- _Saved entries_

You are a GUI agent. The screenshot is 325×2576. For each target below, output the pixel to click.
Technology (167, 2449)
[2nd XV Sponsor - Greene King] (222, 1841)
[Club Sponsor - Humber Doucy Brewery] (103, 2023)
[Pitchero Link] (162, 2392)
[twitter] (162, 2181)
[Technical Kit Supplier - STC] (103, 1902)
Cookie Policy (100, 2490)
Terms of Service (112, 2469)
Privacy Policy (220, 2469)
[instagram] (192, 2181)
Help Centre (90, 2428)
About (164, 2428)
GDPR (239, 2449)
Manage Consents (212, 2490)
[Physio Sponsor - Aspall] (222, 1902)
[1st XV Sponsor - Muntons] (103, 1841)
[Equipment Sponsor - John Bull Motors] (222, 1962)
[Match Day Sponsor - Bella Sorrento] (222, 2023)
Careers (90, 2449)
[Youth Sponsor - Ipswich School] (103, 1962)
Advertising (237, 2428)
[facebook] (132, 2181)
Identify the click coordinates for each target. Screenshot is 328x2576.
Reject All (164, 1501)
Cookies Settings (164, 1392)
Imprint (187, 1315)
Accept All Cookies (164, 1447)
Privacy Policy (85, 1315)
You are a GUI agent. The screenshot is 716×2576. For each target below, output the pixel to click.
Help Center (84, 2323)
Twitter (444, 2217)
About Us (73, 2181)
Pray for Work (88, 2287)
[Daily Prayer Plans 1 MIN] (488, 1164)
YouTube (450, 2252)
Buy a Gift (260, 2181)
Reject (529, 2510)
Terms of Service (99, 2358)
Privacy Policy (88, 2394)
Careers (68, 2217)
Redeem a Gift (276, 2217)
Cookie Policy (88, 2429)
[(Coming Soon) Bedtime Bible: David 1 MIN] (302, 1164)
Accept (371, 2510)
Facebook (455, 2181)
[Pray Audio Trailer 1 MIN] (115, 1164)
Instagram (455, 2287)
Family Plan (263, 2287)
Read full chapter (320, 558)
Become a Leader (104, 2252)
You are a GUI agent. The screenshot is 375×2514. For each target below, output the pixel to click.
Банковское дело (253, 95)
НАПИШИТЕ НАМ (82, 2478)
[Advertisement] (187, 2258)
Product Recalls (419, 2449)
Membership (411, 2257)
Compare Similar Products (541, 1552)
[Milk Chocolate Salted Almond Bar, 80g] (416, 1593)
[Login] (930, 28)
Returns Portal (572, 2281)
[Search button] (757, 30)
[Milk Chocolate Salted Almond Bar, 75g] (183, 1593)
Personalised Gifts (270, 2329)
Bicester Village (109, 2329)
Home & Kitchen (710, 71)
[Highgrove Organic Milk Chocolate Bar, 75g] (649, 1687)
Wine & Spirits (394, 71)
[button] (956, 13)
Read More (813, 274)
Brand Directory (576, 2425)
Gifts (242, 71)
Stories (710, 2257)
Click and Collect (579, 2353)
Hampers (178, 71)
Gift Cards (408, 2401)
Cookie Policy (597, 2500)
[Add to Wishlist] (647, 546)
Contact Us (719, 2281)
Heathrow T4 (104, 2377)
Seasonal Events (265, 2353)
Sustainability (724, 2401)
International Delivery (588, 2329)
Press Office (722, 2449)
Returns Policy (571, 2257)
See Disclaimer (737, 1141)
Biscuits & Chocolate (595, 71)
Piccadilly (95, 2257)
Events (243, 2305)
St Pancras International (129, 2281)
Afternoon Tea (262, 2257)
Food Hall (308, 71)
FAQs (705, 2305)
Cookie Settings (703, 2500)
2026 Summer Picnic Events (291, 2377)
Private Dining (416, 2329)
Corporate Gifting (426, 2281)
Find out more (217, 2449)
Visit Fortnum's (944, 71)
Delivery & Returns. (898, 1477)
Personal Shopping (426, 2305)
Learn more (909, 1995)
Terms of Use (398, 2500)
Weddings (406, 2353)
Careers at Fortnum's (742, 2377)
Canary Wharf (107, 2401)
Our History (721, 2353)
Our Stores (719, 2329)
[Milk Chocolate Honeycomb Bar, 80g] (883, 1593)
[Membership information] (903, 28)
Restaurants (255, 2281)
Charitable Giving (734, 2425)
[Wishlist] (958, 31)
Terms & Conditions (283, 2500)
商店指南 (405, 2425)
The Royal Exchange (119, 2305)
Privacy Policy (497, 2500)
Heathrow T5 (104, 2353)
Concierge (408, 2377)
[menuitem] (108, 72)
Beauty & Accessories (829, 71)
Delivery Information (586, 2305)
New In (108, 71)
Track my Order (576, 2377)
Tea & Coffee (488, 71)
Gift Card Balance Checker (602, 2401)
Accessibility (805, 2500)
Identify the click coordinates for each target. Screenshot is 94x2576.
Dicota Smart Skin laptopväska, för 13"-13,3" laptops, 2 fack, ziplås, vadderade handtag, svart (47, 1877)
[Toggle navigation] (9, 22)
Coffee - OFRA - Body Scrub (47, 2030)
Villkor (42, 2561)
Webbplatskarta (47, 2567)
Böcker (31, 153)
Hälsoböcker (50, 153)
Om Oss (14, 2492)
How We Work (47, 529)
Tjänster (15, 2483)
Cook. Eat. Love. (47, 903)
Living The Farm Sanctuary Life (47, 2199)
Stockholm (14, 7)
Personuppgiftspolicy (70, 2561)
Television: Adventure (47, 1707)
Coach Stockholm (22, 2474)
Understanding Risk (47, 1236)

- _Exercise description_
Print all of the records, leaving each one exactly as it appears above.

- _Task result_
You are a GUI agent. The screenshot is 325×2576. For each target below, output the pixel to click.
Technology (167, 2449)
[2nd XV Sponsor - Greene King] (222, 1841)
[Club Sponsor - Humber Doucy Brewery] (103, 2023)
[Pitchero Link] (162, 2392)
[twitter] (162, 2181)
[Technical Kit Supplier - STC] (103, 1902)
Cookie Policy (100, 2490)
Terms of Service (112, 2469)
Privacy Policy (220, 2469)
[instagram] (192, 2181)
Help Centre (90, 2428)
About (164, 2428)
GDPR (239, 2449)
Manage Consents (212, 2490)
[Physio Sponsor - Aspall] (222, 1902)
[1st XV Sponsor - Muntons] (103, 1841)
[Equipment Sponsor - John Bull Motors] (222, 1962)
[Match Day Sponsor - Bella Sorrento] (222, 2023)
Careers (90, 2449)
[Youth Sponsor - Ipswich School] (103, 1962)
Advertising (237, 2428)
[facebook] (132, 2181)
Identify the click coordinates for each target. Screenshot is 328x2576.
Reject All (164, 1501)
Cookies Settings (164, 1392)
Imprint (187, 1315)
Accept All Cookies (164, 1447)
Privacy Policy (85, 1315)
You are a GUI agent. The screenshot is 716×2576. For each target below, output the pixel to click.
Help Center (84, 2323)
Twitter (444, 2217)
About Us (73, 2181)
Pray for Work (88, 2287)
[Daily Prayer Plans 1 MIN] (488, 1164)
YouTube (450, 2252)
Buy a Gift (260, 2181)
Reject (529, 2510)
Terms of Service (99, 2358)
Privacy Policy (88, 2394)
Careers (68, 2217)
Redeem a Gift (276, 2217)
Cookie Policy (88, 2429)
[(Coming Soon) Bedtime Bible: David 1 MIN] (302, 1164)
Accept (371, 2510)
Facebook (455, 2181)
[Pray Audio Trailer 1 MIN] (115, 1164)
Instagram (455, 2287)
Family Plan (263, 2287)
Read full chapter (320, 558)
Become a Leader (104, 2252)
You are a GUI agent. The screenshot is 375×2514. For each target below, output the pixel to click.
Банковское дело (253, 95)
НАПИШИТЕ НАМ (82, 2478)
[Advertisement] (187, 2258)
Product Recalls (419, 2449)
Membership (411, 2257)
Compare Similar Products (541, 1552)
[Milk Chocolate Salted Almond Bar, 80g] (416, 1593)
[Login] (930, 28)
Returns Portal (572, 2281)
[Search button] (757, 30)
[Milk Chocolate Salted Almond Bar, 75g] (183, 1593)
Personalised Gifts (270, 2329)
Bicester Village (109, 2329)
Home & Kitchen (710, 71)
[Highgrove Organic Milk Chocolate Bar, 75g] (649, 1687)
Wine & Spirits (394, 71)
[button] (956, 13)
Read More (813, 274)
Brand Directory (576, 2425)
Gifts (242, 71)
Stories (710, 2257)
Click and Collect (579, 2353)
Hampers (178, 71)
Gift Cards (408, 2401)
Cookie Policy (597, 2500)
[Add to Wishlist] (647, 546)
Contact Us (719, 2281)
Heathrow T4 (104, 2377)
Seasonal Events (265, 2353)
Sustainability (724, 2401)
International Delivery (588, 2329)
Press Office (722, 2449)
Returns Policy (571, 2257)
See Disclaimer (737, 1141)
Biscuits & Chocolate (595, 71)
Piccadilly (95, 2257)
Events (243, 2305)
St Pancras International (129, 2281)
Afternoon Tea (262, 2257)
Food Hall (308, 71)
FAQs (705, 2305)
Cookie Settings (703, 2500)
2026 Summer Picnic Events (291, 2377)
Private Dining (416, 2329)
Corporate Gifting (426, 2281)
Find out more (217, 2449)
Visit Fortnum's (944, 71)
Delivery & Returns. (898, 1477)
Personal Shopping (426, 2305)
Learn more (909, 1995)
Terms of Use (398, 2500)
Weddings (406, 2353)
Careers at Fortnum's (742, 2377)
Canary Wharf (107, 2401)
Our History (721, 2353)
Our Stores (719, 2329)
[Milk Chocolate Honeycomb Bar, 80g] (883, 1593)
[Membership information] (903, 28)
Restaurants (255, 2281)
Charitable Giving (734, 2425)
[Wishlist] (958, 31)
Terms & Conditions (283, 2500)
商店指南 (405, 2425)
The Royal Exchange (119, 2305)
Privacy Policy (497, 2500)
Heathrow T5 (104, 2353)
Concierge (408, 2377)
[menuitem] (108, 72)
Beauty & Accessories (829, 71)
Delivery Information (586, 2305)
New In (108, 71)
Track my Order (576, 2377)
Tea & Coffee (488, 71)
Gift Card Balance Checker (602, 2401)
Accessibility (805, 2500)
Identify the click coordinates for each target. Screenshot is 94x2576.
Dicota Smart Skin laptopväska, för 13"-13,3" laptops, 2 fack, ziplås, vadderade handtag, svart (47, 1877)
[Toggle navigation] (9, 22)
Coffee - OFRA - Body Scrub (47, 2030)
Villkor (42, 2561)
Webbplatskarta (47, 2567)
Böcker (31, 153)
Hälsoböcker (50, 153)
Om Oss (14, 2492)
How We Work (47, 529)
Tjänster (15, 2483)
Cook. Eat. Love. (47, 903)
Living The Farm Sanctuary Life (47, 2199)
Stockholm (14, 7)
Personuppgiftspolicy (70, 2561)
Television: Adventure (47, 1707)
Coach Stockholm (22, 2474)
Understanding Risk (47, 1236)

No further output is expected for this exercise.